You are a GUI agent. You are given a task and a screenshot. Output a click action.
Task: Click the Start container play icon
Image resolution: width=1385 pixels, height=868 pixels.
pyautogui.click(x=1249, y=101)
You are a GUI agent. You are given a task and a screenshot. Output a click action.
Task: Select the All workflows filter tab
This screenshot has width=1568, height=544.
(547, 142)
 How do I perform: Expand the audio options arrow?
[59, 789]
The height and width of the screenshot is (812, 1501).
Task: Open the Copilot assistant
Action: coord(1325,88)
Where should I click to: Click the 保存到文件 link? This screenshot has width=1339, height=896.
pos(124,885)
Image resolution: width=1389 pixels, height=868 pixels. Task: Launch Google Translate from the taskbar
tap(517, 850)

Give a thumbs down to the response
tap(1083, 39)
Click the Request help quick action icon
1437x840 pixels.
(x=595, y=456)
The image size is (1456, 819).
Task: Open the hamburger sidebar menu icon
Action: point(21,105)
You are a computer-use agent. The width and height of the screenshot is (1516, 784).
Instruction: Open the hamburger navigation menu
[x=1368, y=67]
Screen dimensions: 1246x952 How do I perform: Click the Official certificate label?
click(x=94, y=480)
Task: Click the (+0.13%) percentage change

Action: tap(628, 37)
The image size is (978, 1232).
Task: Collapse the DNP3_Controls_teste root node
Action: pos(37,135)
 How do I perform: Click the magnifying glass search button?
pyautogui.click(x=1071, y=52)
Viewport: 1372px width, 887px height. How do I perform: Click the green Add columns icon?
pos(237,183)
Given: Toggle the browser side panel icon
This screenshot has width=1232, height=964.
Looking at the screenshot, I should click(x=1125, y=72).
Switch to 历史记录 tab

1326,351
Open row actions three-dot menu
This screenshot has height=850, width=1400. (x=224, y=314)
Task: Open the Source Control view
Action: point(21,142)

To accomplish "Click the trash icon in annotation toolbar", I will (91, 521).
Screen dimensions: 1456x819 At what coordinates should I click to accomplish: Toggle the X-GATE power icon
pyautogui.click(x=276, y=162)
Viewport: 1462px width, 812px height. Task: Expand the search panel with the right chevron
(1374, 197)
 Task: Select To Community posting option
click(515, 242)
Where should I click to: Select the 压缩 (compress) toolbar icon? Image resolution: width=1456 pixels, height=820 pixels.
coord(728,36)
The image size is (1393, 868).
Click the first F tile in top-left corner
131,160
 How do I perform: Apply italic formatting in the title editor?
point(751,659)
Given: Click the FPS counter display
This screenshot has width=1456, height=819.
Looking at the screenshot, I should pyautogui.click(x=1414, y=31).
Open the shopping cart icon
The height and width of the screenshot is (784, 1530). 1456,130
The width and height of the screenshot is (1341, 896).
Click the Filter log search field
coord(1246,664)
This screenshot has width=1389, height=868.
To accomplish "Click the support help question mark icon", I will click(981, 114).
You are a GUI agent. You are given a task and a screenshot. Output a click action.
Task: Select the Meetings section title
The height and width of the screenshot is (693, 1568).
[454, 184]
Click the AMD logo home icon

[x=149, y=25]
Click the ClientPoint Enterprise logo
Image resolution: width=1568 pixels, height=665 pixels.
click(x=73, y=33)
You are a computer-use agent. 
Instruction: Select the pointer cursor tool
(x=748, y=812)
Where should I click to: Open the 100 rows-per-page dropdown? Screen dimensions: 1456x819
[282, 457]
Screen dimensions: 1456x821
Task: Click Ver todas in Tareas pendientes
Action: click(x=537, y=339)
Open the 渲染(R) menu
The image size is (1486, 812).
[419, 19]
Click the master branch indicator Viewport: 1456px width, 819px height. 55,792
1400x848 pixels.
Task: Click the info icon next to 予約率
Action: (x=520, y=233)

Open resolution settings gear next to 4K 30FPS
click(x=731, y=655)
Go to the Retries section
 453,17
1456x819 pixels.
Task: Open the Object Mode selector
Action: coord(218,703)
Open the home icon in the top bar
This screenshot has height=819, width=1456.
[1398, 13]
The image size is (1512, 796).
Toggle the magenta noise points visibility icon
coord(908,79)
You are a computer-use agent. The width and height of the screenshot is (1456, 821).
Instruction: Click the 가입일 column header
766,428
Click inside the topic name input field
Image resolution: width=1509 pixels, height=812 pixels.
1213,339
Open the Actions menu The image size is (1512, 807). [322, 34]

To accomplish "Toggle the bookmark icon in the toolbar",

========

> _PROBLEM REQUIREMENTS_:
Every entry shown earlier is to be returned exactly, line for line.

> _SOLVED PROBLEM_:
You are a GUI agent. You are given a task and a screenshot. Output a click action.
Task: Click the Start container play icon
Image resolution: width=1385 pixels, height=868 pixels.
pyautogui.click(x=1249, y=101)
You are a GUI agent. You are given a task and a screenshot. Output a click action.
Task: Select the All workflows filter tab
This screenshot has width=1568, height=544.
(547, 142)
 How do I perform: Expand the audio options arrow?
[59, 789]
The height and width of the screenshot is (812, 1501).
Task: Open the Copilot assistant
Action: coord(1325,88)
Where should I click to: Click the 保存到文件 link? This screenshot has width=1339, height=896.
pos(124,885)
Image resolution: width=1389 pixels, height=868 pixels. Task: Launch Google Translate from the taskbar
tap(517, 850)

Give a thumbs down to the response
tap(1083, 39)
Click the Request help quick action icon
1437x840 pixels.
(x=595, y=456)
The image size is (1456, 819).
Task: Open the hamburger sidebar menu icon
Action: point(21,105)
You are a computer-use agent. The width and height of the screenshot is (1516, 784).
Instruction: Open the hamburger navigation menu
[x=1368, y=67]
Screen dimensions: 1246x952 How do I perform: Click the Official certificate label?
click(x=94, y=480)
Task: Click the (+0.13%) percentage change

Action: tap(628, 37)
The image size is (978, 1232).
Task: Collapse the DNP3_Controls_teste root node
Action: pos(37,135)
 How do I perform: Click the magnifying glass search button?
pyautogui.click(x=1071, y=52)
Viewport: 1372px width, 887px height. How do I perform: Click the green Add columns icon?
pos(237,183)
Given: Toggle the browser side panel icon
This screenshot has width=1232, height=964.
Looking at the screenshot, I should click(x=1125, y=72).
Switch to 历史记录 tab

1326,351
Open row actions three-dot menu
This screenshot has height=850, width=1400. (x=224, y=314)
Task: Open the Source Control view
Action: point(21,142)

To accomplish "Click the trash icon in annotation toolbar", I will (91, 521).
Screen dimensions: 1456x819 At what coordinates should I click to accomplish: Toggle the X-GATE power icon
pyautogui.click(x=276, y=162)
Viewport: 1462px width, 812px height. Task: Expand the search panel with the right chevron
(1374, 197)
 Task: Select To Community posting option
click(515, 242)
Where should I click to: Select the 压缩 (compress) toolbar icon? Image resolution: width=1456 pixels, height=820 pixels.
coord(728,36)
The image size is (1393, 868).
Click the first F tile in top-left corner
131,160
 How do I perform: Apply italic formatting in the title editor?
point(751,659)
Given: Click the FPS counter display
This screenshot has width=1456, height=819.
Looking at the screenshot, I should pyautogui.click(x=1414, y=31).
Open the shopping cart icon
The height and width of the screenshot is (784, 1530). 1456,130
The width and height of the screenshot is (1341, 896).
Click the Filter log search field
coord(1246,664)
This screenshot has width=1389, height=868.
To accomplish "Click the support help question mark icon", I will click(981, 114).
You are a GUI agent. You are given a task and a screenshot. Output a click action.
Task: Select the Meetings section title
The height and width of the screenshot is (693, 1568).
[454, 184]
Click the AMD logo home icon

[x=149, y=25]
Click the ClientPoint Enterprise logo
Image resolution: width=1568 pixels, height=665 pixels.
click(x=73, y=33)
You are a computer-use agent. 
Instruction: Select the pointer cursor tool
(x=748, y=812)
Where should I click to: Open the 100 rows-per-page dropdown? Screen dimensions: 1456x819
[282, 457]
Screen dimensions: 1456x821
Task: Click Ver todas in Tareas pendientes
Action: click(x=537, y=339)
Open the 渲染(R) menu
The image size is (1486, 812).
[419, 19]
Click the master branch indicator Viewport: 1456px width, 819px height. 55,792
1400x848 pixels.
Task: Click the info icon next to 予約率
Action: (x=520, y=233)

Open resolution settings gear next to 4K 30FPS
click(x=731, y=655)
Go to the Retries section
 453,17
1456x819 pixels.
Task: Open the Object Mode selector
Action: coord(218,703)
Open the home icon in the top bar
This screenshot has height=819, width=1456.
[1398, 13]
The image size is (1512, 796).
Toggle the magenta noise points visibility icon
coord(908,79)
You are a computer-use agent. The width and height of the screenshot is (1456, 821).
Instruction: Click the 가입일 column header
766,428
Click inside the topic name input field
Image resolution: width=1509 pixels, height=812 pixels.
1213,339
Open the Actions menu The image size is (1512, 807). [322, 34]

To accomplish "Toggle the bookmark icon in the toolbar",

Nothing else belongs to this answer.